WHAT YOU ARE ASKED TO DO
Could you retype every entry below exactly as written?
** GIVEN ENTRIES follows **
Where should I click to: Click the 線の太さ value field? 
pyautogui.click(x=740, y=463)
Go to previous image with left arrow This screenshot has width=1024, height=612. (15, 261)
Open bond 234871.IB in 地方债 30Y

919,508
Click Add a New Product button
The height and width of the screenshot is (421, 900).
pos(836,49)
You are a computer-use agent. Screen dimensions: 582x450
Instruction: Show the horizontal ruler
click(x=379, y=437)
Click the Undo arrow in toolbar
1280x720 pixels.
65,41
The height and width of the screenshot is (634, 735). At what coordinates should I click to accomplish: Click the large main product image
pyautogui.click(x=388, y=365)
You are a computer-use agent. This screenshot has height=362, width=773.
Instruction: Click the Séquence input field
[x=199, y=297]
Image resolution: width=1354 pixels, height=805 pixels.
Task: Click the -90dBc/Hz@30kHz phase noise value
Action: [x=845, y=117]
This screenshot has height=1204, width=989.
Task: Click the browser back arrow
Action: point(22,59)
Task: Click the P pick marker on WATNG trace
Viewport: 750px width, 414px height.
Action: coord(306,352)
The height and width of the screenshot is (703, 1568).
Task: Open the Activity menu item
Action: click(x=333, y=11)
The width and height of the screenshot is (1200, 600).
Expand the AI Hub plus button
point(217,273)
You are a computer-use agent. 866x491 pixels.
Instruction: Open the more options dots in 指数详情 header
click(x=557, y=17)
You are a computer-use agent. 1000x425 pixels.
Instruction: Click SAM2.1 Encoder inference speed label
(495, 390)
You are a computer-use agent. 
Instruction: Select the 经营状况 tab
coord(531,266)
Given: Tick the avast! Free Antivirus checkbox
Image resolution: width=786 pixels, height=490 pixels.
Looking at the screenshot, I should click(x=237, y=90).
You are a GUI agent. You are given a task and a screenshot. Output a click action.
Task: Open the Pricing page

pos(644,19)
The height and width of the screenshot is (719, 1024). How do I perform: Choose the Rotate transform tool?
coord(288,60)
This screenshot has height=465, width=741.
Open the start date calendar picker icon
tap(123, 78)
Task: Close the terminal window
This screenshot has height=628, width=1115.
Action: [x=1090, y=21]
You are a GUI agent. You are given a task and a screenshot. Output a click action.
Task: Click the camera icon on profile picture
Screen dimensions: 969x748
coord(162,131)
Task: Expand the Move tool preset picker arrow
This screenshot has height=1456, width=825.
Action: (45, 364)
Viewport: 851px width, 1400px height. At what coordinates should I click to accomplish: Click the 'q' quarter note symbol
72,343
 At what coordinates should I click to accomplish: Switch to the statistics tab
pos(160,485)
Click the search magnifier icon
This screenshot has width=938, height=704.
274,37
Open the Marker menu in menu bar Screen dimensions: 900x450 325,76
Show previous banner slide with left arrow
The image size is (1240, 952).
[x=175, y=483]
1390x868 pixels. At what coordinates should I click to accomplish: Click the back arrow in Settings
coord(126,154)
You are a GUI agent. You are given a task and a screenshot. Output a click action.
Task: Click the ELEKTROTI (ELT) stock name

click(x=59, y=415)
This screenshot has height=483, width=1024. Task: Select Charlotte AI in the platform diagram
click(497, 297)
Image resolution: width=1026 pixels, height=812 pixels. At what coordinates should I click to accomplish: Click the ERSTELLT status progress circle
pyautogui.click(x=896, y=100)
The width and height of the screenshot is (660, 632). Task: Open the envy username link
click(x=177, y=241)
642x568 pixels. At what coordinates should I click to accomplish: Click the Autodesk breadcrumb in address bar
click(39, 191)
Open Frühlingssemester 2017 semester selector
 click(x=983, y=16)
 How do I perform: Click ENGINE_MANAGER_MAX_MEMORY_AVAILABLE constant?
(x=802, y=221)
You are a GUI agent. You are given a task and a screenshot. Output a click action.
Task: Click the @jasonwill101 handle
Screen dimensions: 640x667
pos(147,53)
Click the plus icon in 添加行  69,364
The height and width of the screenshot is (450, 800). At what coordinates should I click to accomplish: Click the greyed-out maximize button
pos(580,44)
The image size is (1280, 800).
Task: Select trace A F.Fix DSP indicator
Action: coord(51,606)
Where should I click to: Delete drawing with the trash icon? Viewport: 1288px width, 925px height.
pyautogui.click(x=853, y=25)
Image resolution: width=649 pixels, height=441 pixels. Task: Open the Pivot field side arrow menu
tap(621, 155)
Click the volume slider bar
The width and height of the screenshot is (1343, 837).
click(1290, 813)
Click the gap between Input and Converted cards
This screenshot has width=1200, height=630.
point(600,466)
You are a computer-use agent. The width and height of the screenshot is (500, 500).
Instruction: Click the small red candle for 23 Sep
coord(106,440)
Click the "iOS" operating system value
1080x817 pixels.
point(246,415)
** End of GIVEN ENTRIES **
OUTPUT FOR THIS EXERCISE
Where should I click to: Click the 線の太さ value field? 
pyautogui.click(x=740, y=463)
Go to previous image with left arrow This screenshot has width=1024, height=612. (15, 261)
Open bond 234871.IB in 地方债 30Y

919,508
Click Add a New Product button
The height and width of the screenshot is (421, 900).
pos(836,49)
You are a computer-use agent. Screen dimensions: 582x450
Instruction: Show the horizontal ruler
click(x=379, y=437)
Click the Undo arrow in toolbar
1280x720 pixels.
65,41
The height and width of the screenshot is (634, 735). At what coordinates should I click to accomplish: Click the large main product image
pyautogui.click(x=388, y=365)
You are a computer-use agent. This screenshot has height=362, width=773.
Instruction: Click the Séquence input field
[x=199, y=297]
Image resolution: width=1354 pixels, height=805 pixels.
Task: Click the -90dBc/Hz@30kHz phase noise value
Action: [x=845, y=117]
This screenshot has height=1204, width=989.
Task: Click the browser back arrow
Action: point(22,59)
Task: Click the P pick marker on WATNG trace
Viewport: 750px width, 414px height.
Action: coord(306,352)
The height and width of the screenshot is (703, 1568).
Task: Open the Activity menu item
Action: click(x=333, y=11)
The width and height of the screenshot is (1200, 600).
Expand the AI Hub plus button
point(217,273)
You are a computer-use agent. 866x491 pixels.
Instruction: Open the more options dots in 指数详情 header
click(x=557, y=17)
You are a computer-use agent. 1000x425 pixels.
Instruction: Click SAM2.1 Encoder inference speed label
(495, 390)
You are a computer-use agent. 
Instruction: Select the 经营状况 tab
coord(531,266)
Given: Tick the avast! Free Antivirus checkbox
Image resolution: width=786 pixels, height=490 pixels.
Looking at the screenshot, I should click(x=237, y=90).
You are a GUI agent. You are given a task and a screenshot. Output a click action.
Task: Open the Pricing page

pos(644,19)
The height and width of the screenshot is (719, 1024). How do I perform: Choose the Rotate transform tool?
coord(288,60)
This screenshot has height=465, width=741.
Open the start date calendar picker icon
tap(123, 78)
Task: Close the terminal window
This screenshot has height=628, width=1115.
Action: [x=1090, y=21]
You are a GUI agent. You are given a task and a screenshot. Output a click action.
Task: Click the camera icon on profile picture
Screen dimensions: 969x748
coord(162,131)
Task: Expand the Move tool preset picker arrow
This screenshot has height=1456, width=825.
Action: (45, 364)
Viewport: 851px width, 1400px height. At what coordinates should I click to accomplish: Click the 'q' quarter note symbol
72,343
 At what coordinates should I click to accomplish: Switch to the statistics tab
pos(160,485)
Click the search magnifier icon
This screenshot has width=938, height=704.
274,37
Open the Marker menu in menu bar Screen dimensions: 900x450 325,76
Show previous banner slide with left arrow
The image size is (1240, 952).
[x=175, y=483]
1390x868 pixels. At what coordinates should I click to accomplish: Click the back arrow in Settings
coord(126,154)
You are a GUI agent. You are given a task and a screenshot. Output a click action.
Task: Click the ELEKTROTI (ELT) stock name

click(x=59, y=415)
This screenshot has height=483, width=1024. Task: Select Charlotte AI in the platform diagram
click(497, 297)
Image resolution: width=1026 pixels, height=812 pixels. At what coordinates should I click to accomplish: Click the ERSTELLT status progress circle
pyautogui.click(x=896, y=100)
The width and height of the screenshot is (660, 632). Task: Open the envy username link
click(x=177, y=241)
642x568 pixels. At what coordinates should I click to accomplish: Click the Autodesk breadcrumb in address bar
click(39, 191)
Open Frühlingssemester 2017 semester selector
 click(x=983, y=16)
 How do I perform: Click ENGINE_MANAGER_MAX_MEMORY_AVAILABLE constant?
(x=802, y=221)
You are a GUI agent. You are given a task and a screenshot. Output a click action.
Task: Click the @jasonwill101 handle
Screen dimensions: 640x667
pos(147,53)
Click the plus icon in 添加行  69,364
The height and width of the screenshot is (450, 800). At what coordinates should I click to accomplish: Click the greyed-out maximize button
pos(580,44)
The image size is (1280, 800).
Task: Select trace A F.Fix DSP indicator
Action: coord(51,606)
Where should I click to: Delete drawing with the trash icon? Viewport: 1288px width, 925px height.
pyautogui.click(x=853, y=25)
Image resolution: width=649 pixels, height=441 pixels. Task: Open the Pivot field side arrow menu
tap(621, 155)
Click the volume slider bar
The width and height of the screenshot is (1343, 837).
click(1290, 813)
Click the gap between Input and Converted cards
This screenshot has width=1200, height=630.
point(600,466)
You are a computer-use agent. The width and height of the screenshot is (500, 500).
Instruction: Click the small red candle for 23 Sep
coord(106,440)
Click the "iOS" operating system value
1080x817 pixels.
point(246,415)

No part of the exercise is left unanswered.